Acórdão nº 04256/08 de Tribunal Central Administrativo Sul, 05 de Março de 2009

Magistrado ResponsávelCristina dos Santos
Data da Resolução05 de Março de 2009
EmissorTribunal Central Administrativo Sul

P ..., SA, com os sinais nos autos, inconformada com a sentença proferida pelo Mmo. Juiz do Tribunal Administrativo de Círculo de Lisboa em que se decide "(..) intimar a Entidade requerida, ao abrigo do nº 1 do artigo 108º do CPTA e com as consequências do nº 2 do mesmo preceito, a proceder à reprodução dos documentos enunciados nas alíneas a) a j) do pedido formulado na presente acção, expurgada dos elementos referentes a matéria reservada ou, caso inexistam os referidos documentos, a emitir certidão negativa, no prazo de 10 (dez) dias. (..)", dela vem recorrer concluindo como segue: 1. Tendo sido requerida a aclaração da sentença recorrida, com base na manifesta obscuridade da mesma, a Mma. Juíza a quo decidiu: "eliminar a alínea a)" e "intimar a Entidade requerida (...), a proceder à reprodução dos documentos enunciados nas alíneas a) a j) do pedido formulado na presente acção, expurgada dos elementos referentes a matéria reservada ou, caso inexistam os referidos documentos, a emitir certidão negativa, no prazo de 10 (dez) dias'.

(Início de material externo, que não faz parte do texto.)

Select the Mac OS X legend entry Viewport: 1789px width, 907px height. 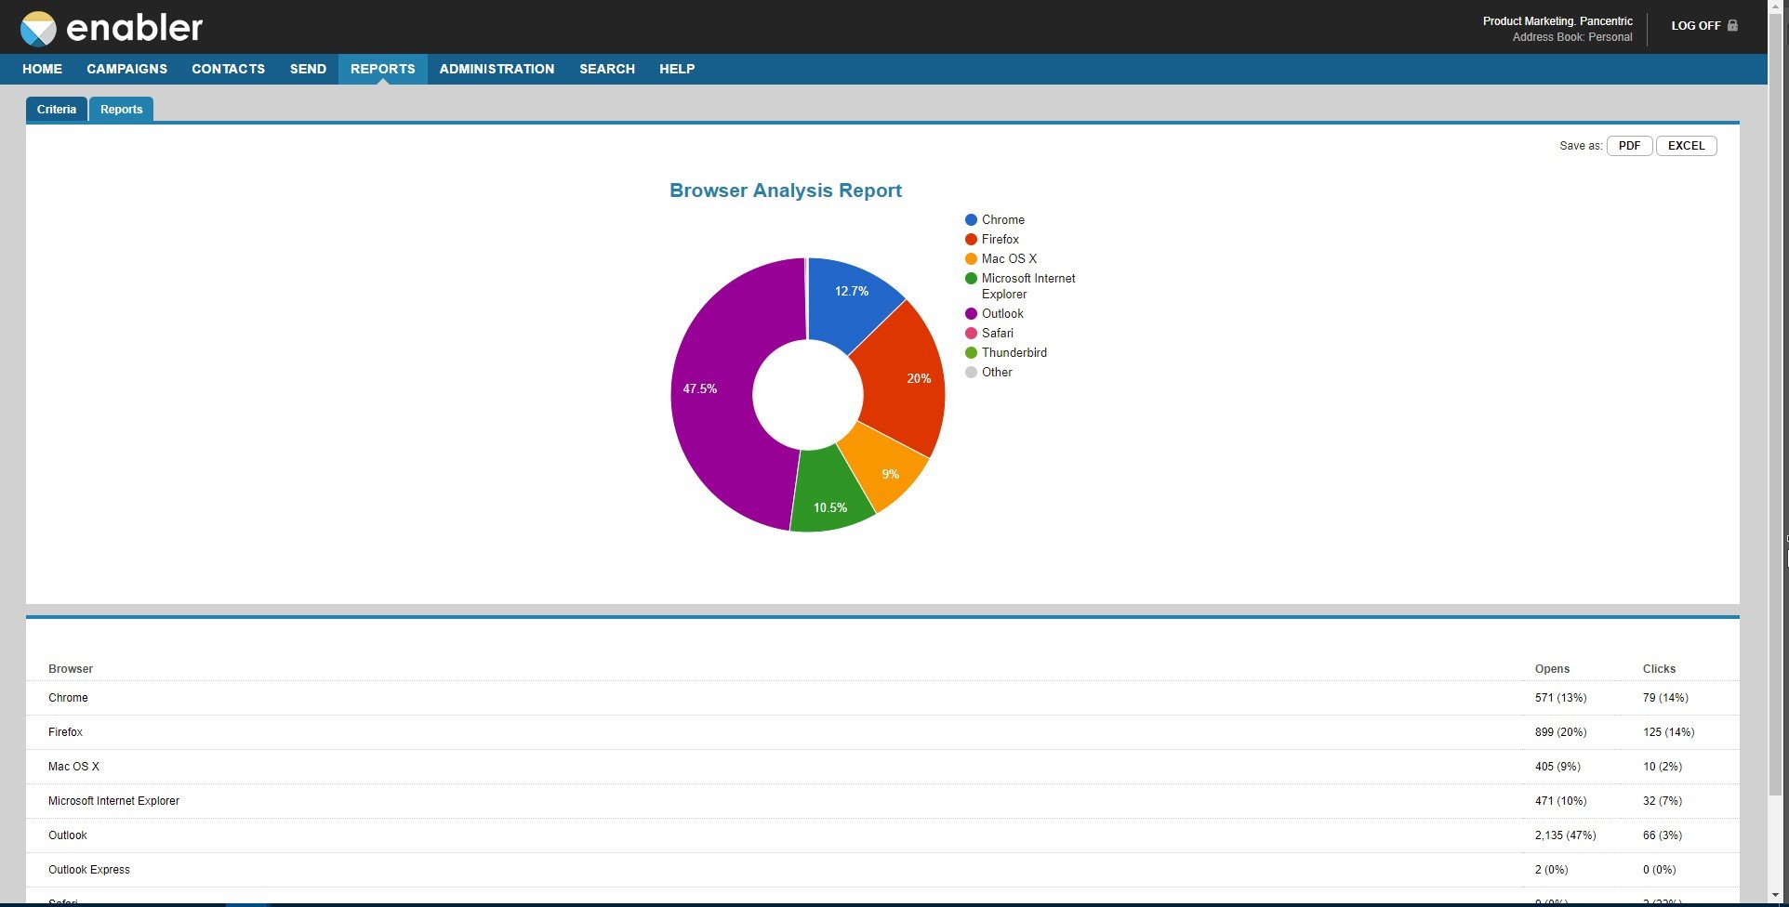click(x=1001, y=259)
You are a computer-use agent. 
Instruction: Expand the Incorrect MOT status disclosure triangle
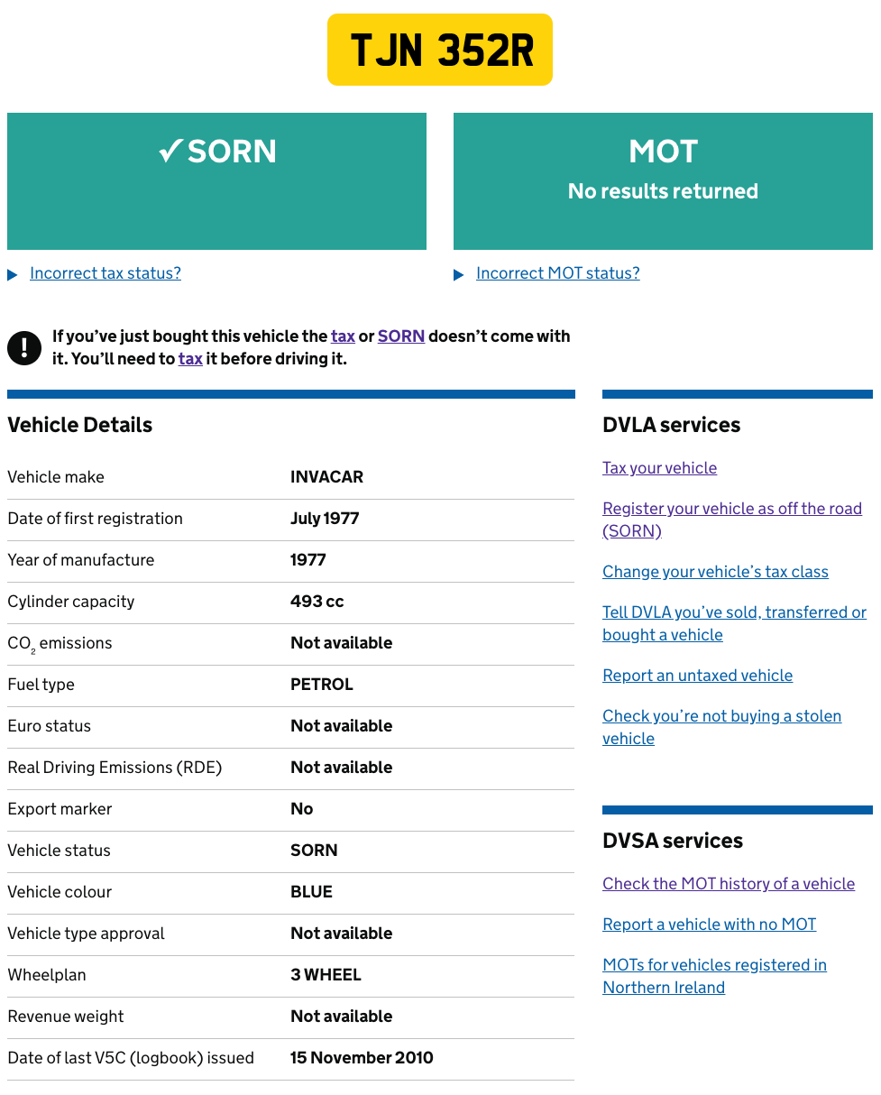click(459, 275)
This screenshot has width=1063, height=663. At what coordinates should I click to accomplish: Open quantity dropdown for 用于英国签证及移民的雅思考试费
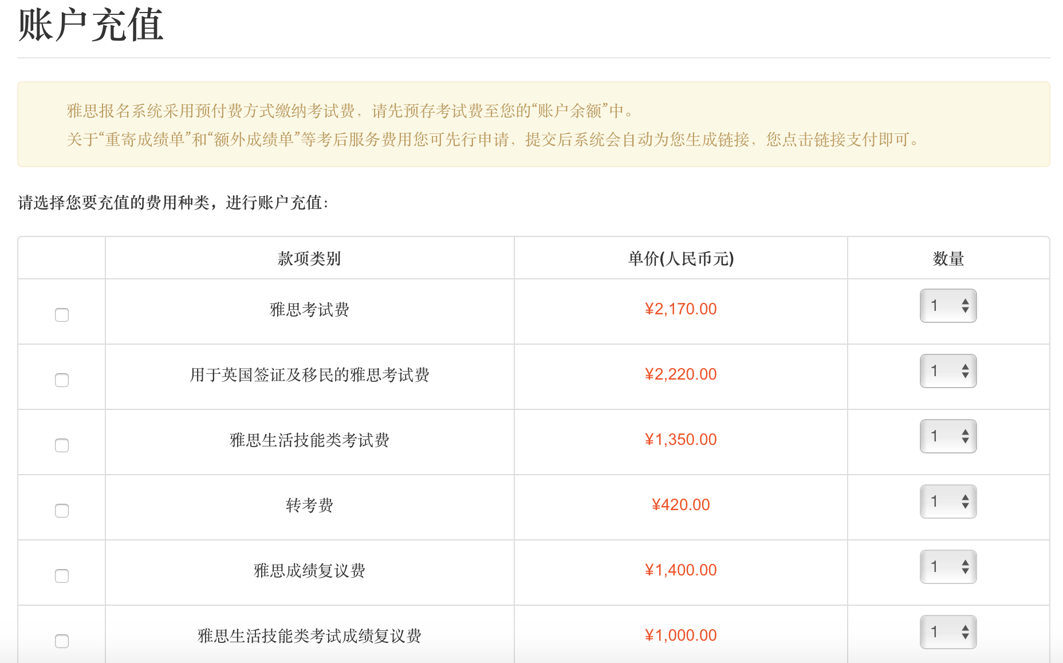948,371
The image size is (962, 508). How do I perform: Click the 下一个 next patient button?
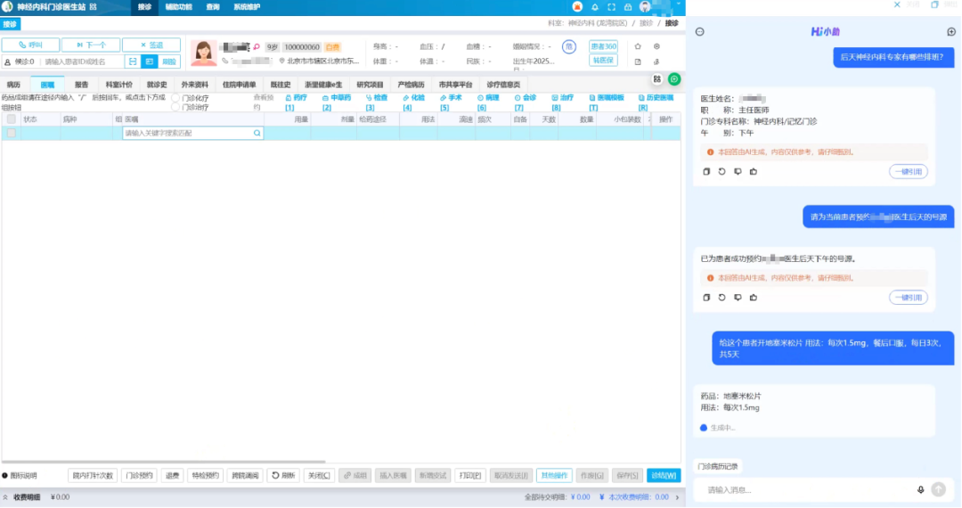pyautogui.click(x=91, y=45)
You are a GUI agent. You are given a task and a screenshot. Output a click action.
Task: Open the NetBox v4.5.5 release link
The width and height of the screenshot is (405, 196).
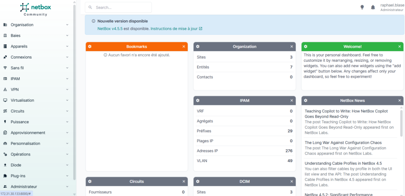(110, 29)
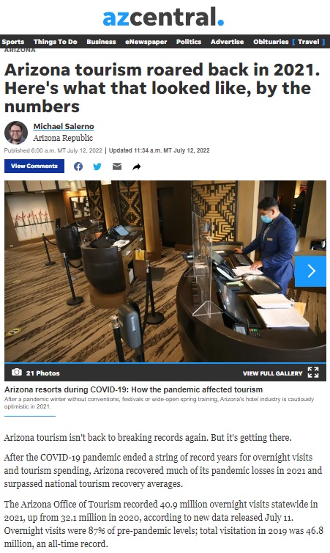The width and height of the screenshot is (330, 553).
Task: Open the eNewspaper menu item
Action: (146, 42)
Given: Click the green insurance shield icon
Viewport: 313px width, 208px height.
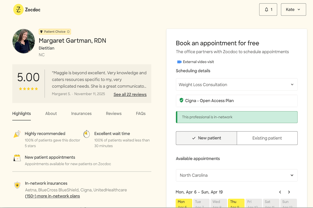Looking at the screenshot, I should tap(181, 100).
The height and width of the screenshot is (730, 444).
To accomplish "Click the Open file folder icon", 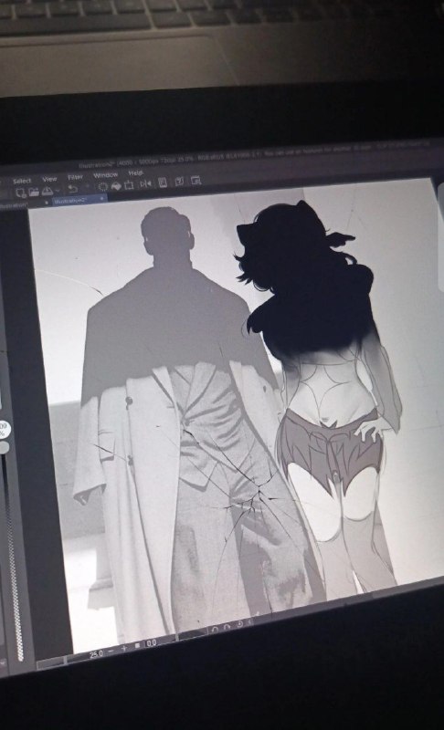I will click(x=34, y=192).
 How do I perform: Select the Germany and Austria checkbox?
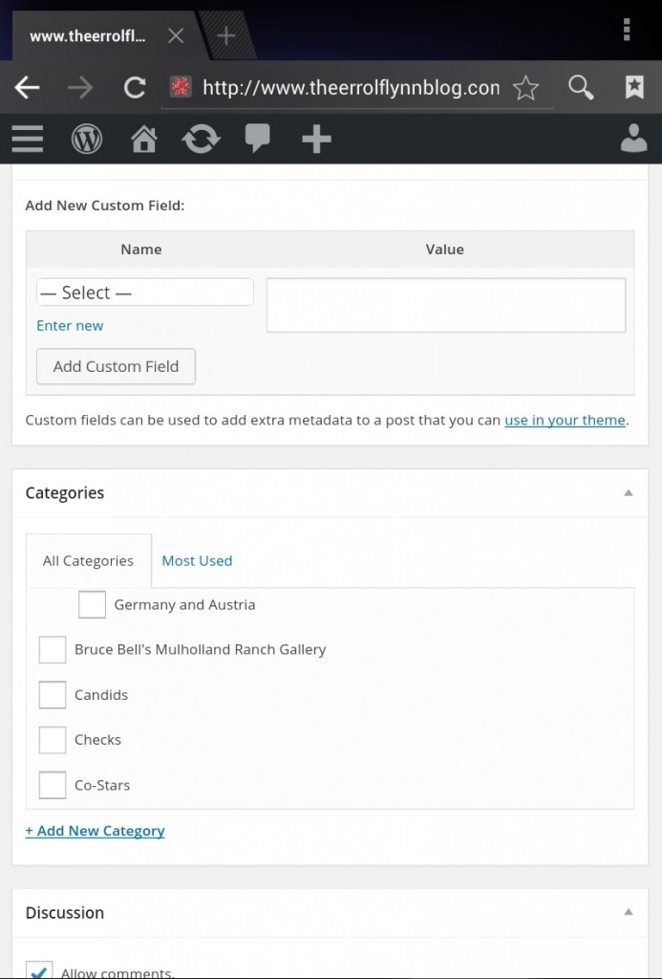click(92, 604)
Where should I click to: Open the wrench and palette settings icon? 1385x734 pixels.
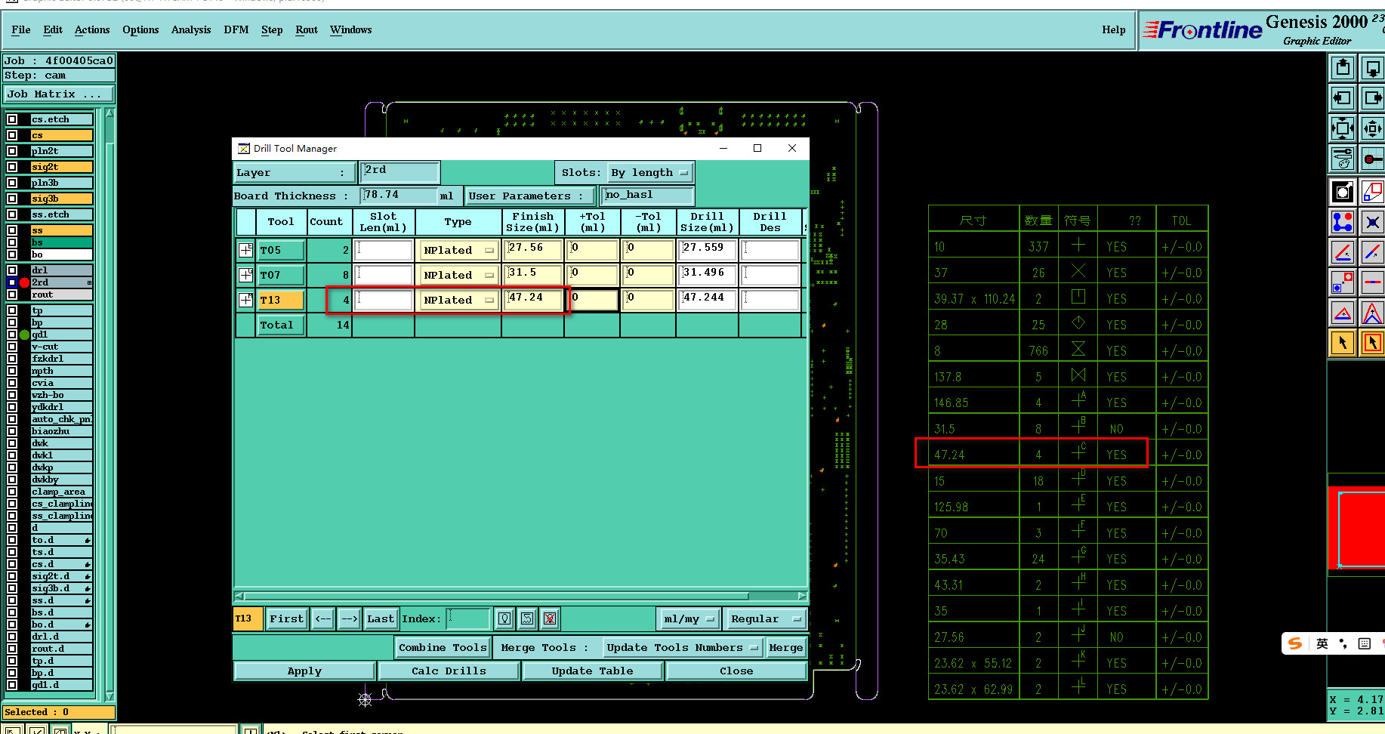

  1. A Mma. Juíza a quo vem, por isso, em sede de aclaração da sentença, modificar o julgado, eliminando a parte da decisão que considerou improcedente o pedido, o que não lhe é permitido, nos termos do disposto do art 666, n.° 1 do CPC, o que constitui uma nulidade processual atípica ou inominada, nos termos dos arts. 201, n.° 1, 2.a parte, art. 202, 2.a parte e 203, n.° 1 do CPC ex vi art. 1 do CPTA, nulidade essa que deverá ser declarada, no presente recurso jurisdicional, que, consequentemente, deverá revogar esse acto processual.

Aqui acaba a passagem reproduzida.